Ein Krankenhaus für Demenzpatienten

Noch weiter geht das Malteser-Krankenhaus St. Carolus in Görlitz: Ende 2020 wurde es als deutschlandweit erstes Krankenhaus überhaupt von Königin Silvia persönlich zertifiziert. Mit 120 Betten sei es ein relativ kleines Krankenhaus, erklärt dessen Sprecherin Stephanie Hänsch. Jeder der rund 250 Mitarbeitenden - von der Küche, Technik, Reinigung, Verwaltung bis Pflege und Ärzte - sei umfassend geschult, "das ganze Haus ist baulich und strukturell auf demente Menschen eingestellt".

Eine Entwicklung, die die Deutsche Alzheimer Gesellschaft freut. Trotz großer Defizite gebe es allmählich ein Umdenken, beobachtet Saxl. Wichtig sei es, Beschäftigte in Akutkrankenhäusern für das Thema Demenz zu schulen und zu sensibilisieren.

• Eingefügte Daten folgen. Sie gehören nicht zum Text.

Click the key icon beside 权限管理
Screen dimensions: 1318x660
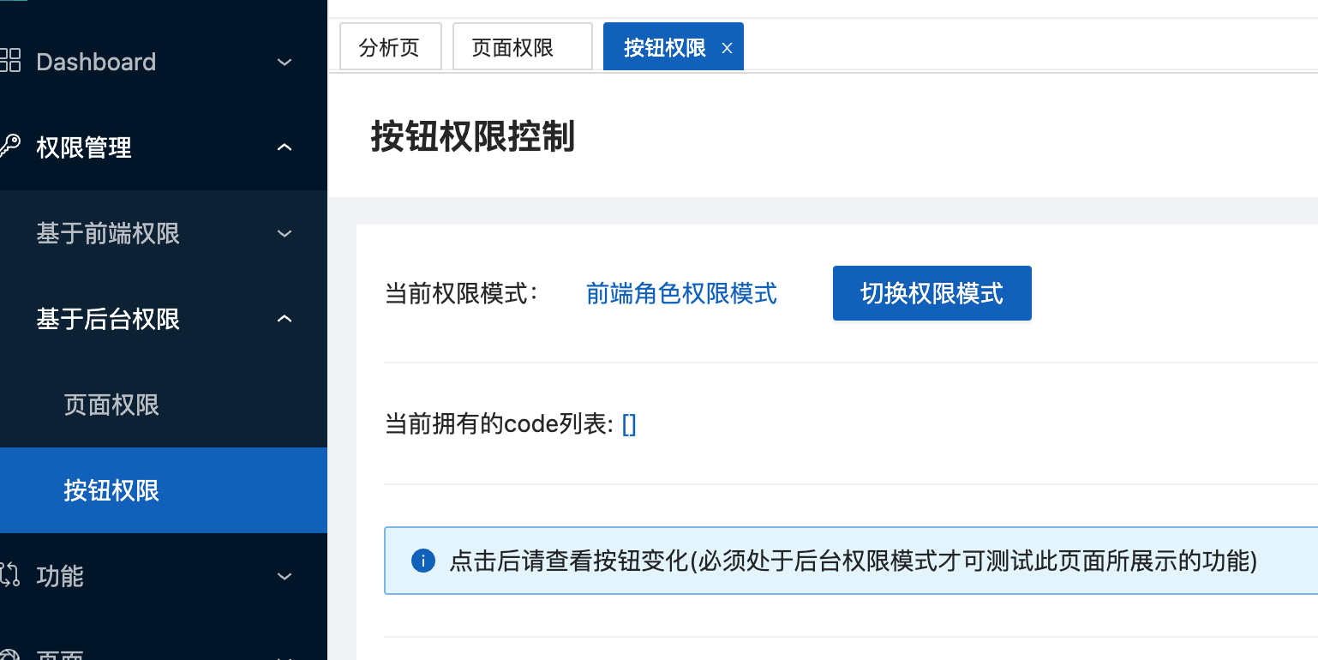click(12, 147)
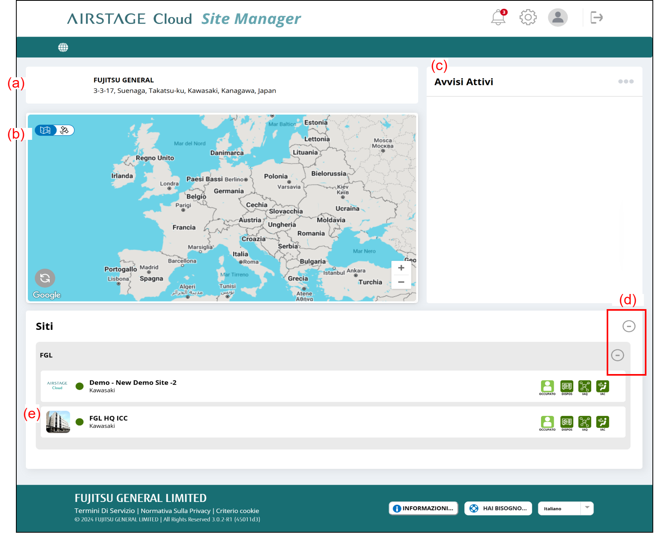
Task: Open settings via the gear icon
Action: (x=528, y=18)
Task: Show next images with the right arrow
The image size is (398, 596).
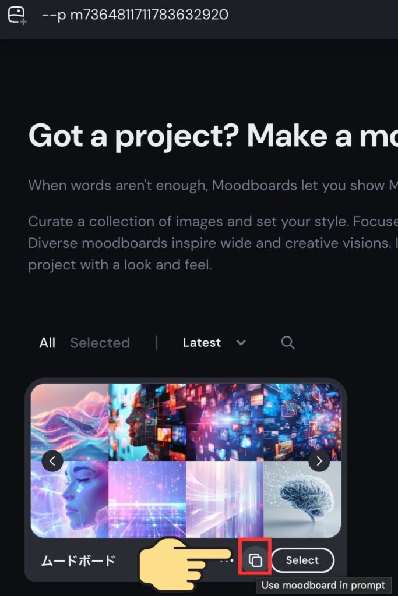Action: 319,461
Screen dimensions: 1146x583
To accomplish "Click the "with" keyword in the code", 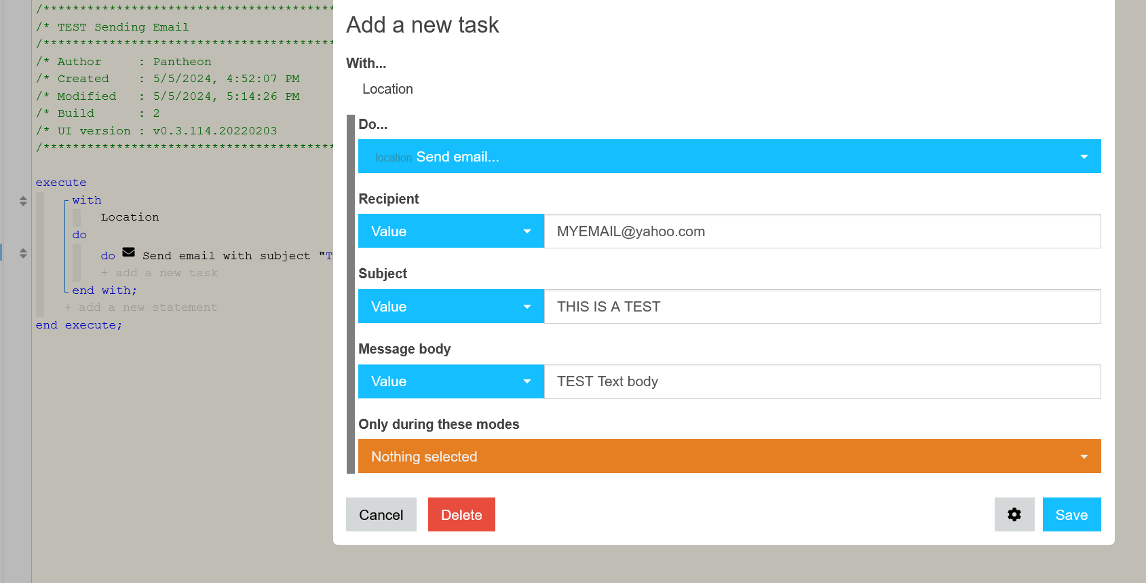I will tap(87, 200).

Um Demenzerkrankten den Krankenhausaufenthalt möglichst stressfrei zu gestalten, hat die Robert-Bosch-Stiftung 2019 deshalb einen 224 Seiten umfassenden Praxisleitfaden veröffentlicht. Er zeigt am Beispiel von 17 Projekten, wie Krankenhäuser demenzfreundliche Strukturen aufbauen können - auch durch Anpassungen in Architektur und Ausstattung, patientenfreundliche Behandlungsprozesse und die Einbindung von Angehörigen.

Die Deutsche Alzheimer Gesellschaft hat außerdem eine Broschüre für den Krankenhausaufenthalt sowie einen Informationsbogen für die Aufnahme dementer Patienten ins Krankenhaus entwickelt, auf dem Angehörige unter anderem besondere Vorlieben und Abneigungen notieren können. Auch solche Bögen gebe es "längst noch nicht flächendeckend" in Kliniken, bedauert Saxl. Sie wünscht sich zudem eine Übersicht demenzsensibler Stationen und Krankenhäuser für Angehörige. Diese sollten sich schon im Vorfeld an die regional zuständige Alzheimer Gesellschaft wenden können, um im Notfall ein passendes Krankenhaus zu kennen. "Und auch ein Pflegestützpunkt vor Ort sollte das wissen."